▸ **SELECTED EXTRACT**

-- Start --

Deception detection has been formulated as a supervised binary classification problem on single documents. However, in daily life, millions of fraud cases involve detailed conversations between deceivers and victims. Deceivers may dynamically adjust their deceptive statements according to the reactions of victims. In addition, people may form groups and collaborate to deceive others. In this paper, we seek to identify deceptive groups from their conversations. We propose a novel subgroup detection method that combines linguistic signals and signed network analysis for dynamic clustering. A social-elimination game called Killer Game is introduced as a case study1. Experimental results demonstrate that our approach significantly outperforms human voting and state-of-Theart subgroup detection methods at dynamically differentiating the deceptive groups from truth-Tellers.

-- End --

▸ **TASK INSTRUCTIONS**
In the deception detection abstract, what social-elimination game serves as the case study? The data after this abstract is separate material and has no connection to it.

▸ **MATERIAL PROVIDED**
-- Start --

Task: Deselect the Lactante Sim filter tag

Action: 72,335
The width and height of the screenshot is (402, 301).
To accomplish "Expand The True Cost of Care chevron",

-- End --

▸ **WORKED SOLUTION**
Killer Game